> [DIRECTIVE]: Could you rewrite the stretch of the listing from the line containing "Task: Toggle visibility of P8 Zone3" through the line containing "This screenshot has width=705, height=283.", swapping "station" for "stop", changing nothing else, and leaving the pictures out?

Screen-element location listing
-------

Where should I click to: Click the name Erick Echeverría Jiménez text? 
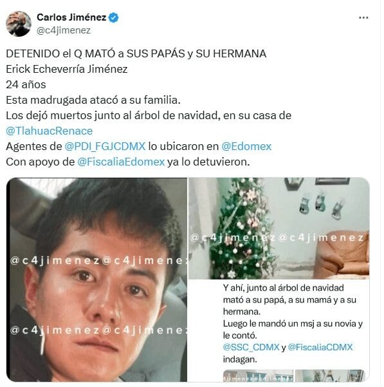click(x=67, y=69)
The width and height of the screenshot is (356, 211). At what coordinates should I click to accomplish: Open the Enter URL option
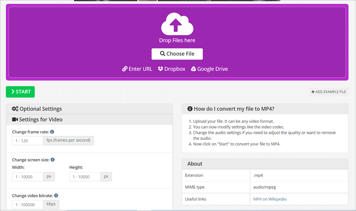[x=137, y=69]
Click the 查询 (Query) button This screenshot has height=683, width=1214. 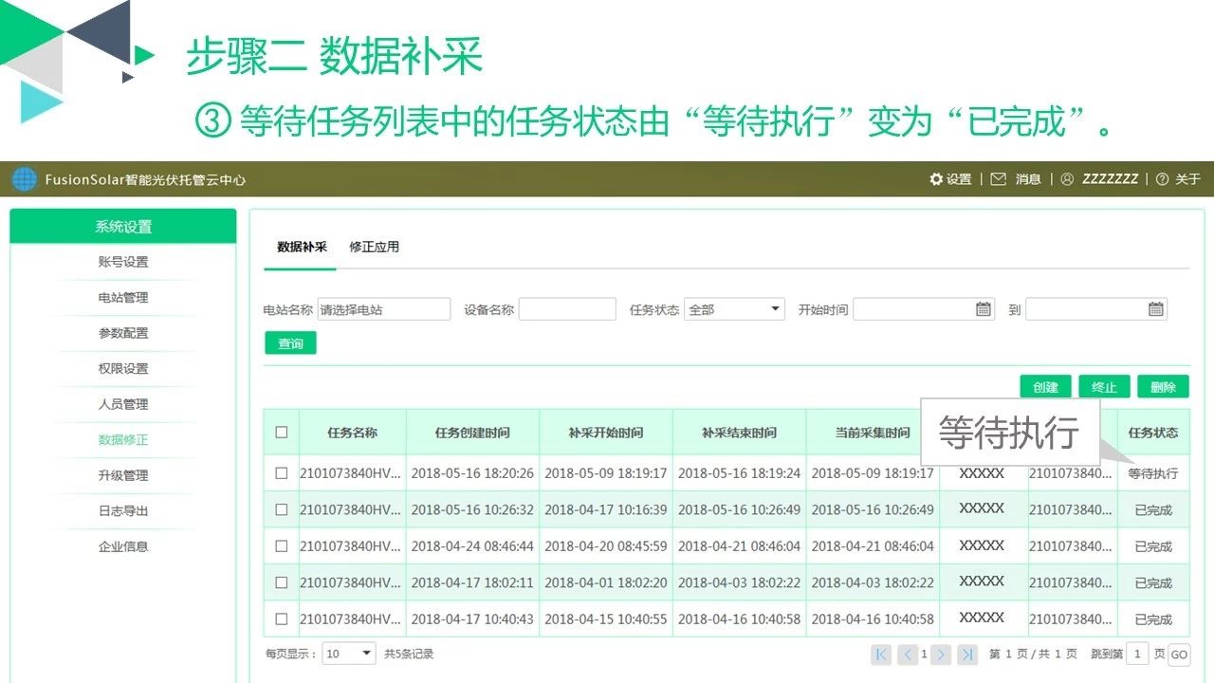pyautogui.click(x=290, y=343)
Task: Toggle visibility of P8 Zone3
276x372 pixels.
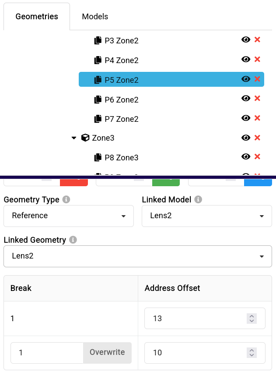Action: click(246, 157)
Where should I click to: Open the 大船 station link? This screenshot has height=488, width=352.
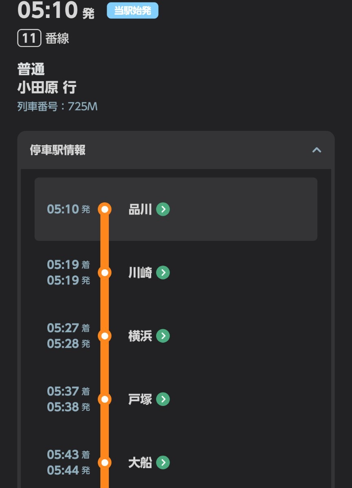(140, 462)
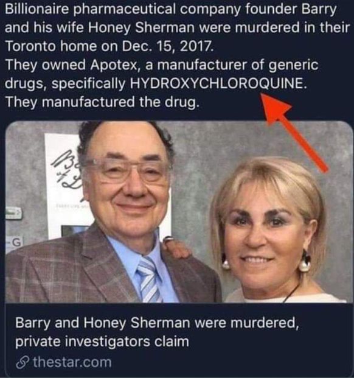Click the date 'Dec. 15, 2017' text
Screen dimensions: 354x378
[x=168, y=46]
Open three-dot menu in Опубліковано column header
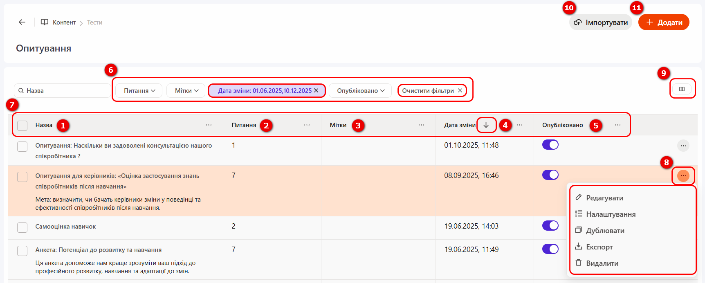This screenshot has width=705, height=283. tap(617, 125)
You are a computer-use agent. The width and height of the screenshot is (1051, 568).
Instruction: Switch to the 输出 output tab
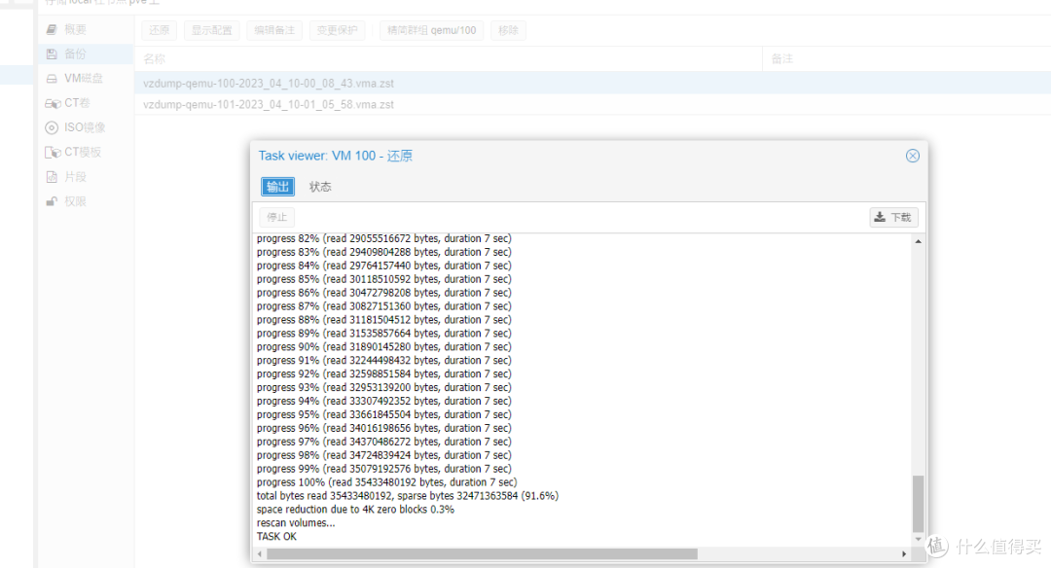277,187
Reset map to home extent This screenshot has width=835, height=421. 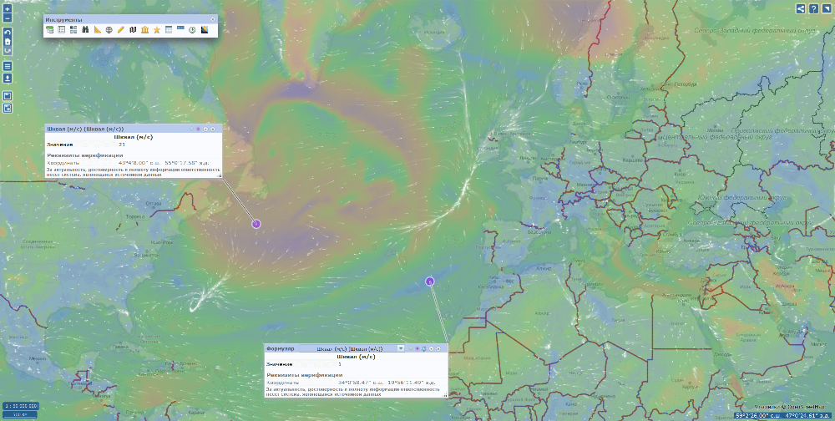(x=8, y=41)
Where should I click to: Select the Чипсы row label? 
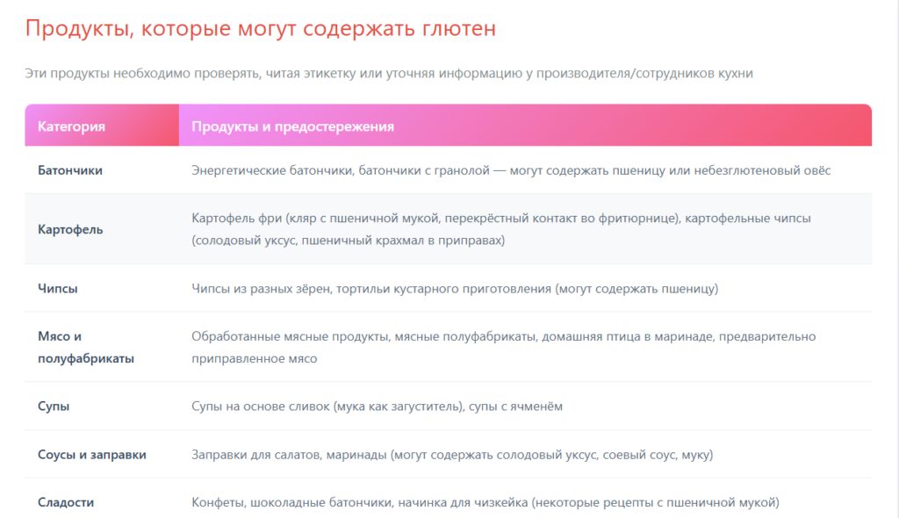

-------

> [RESULT BELOW]:
Task: Toggle visibility of P8 Zone3
276x372 pixels.
Action: click(246, 157)
Where should I click to: Open the 大船 stop link? This screenshot has height=488, width=352.
(140, 462)
Click the date 'Dec. 15, 2017' text
Screen dimensions: 354x378
[x=168, y=46]
Open three-dot menu in Опубліковано column header
This screenshot has width=705, height=283. tap(617, 125)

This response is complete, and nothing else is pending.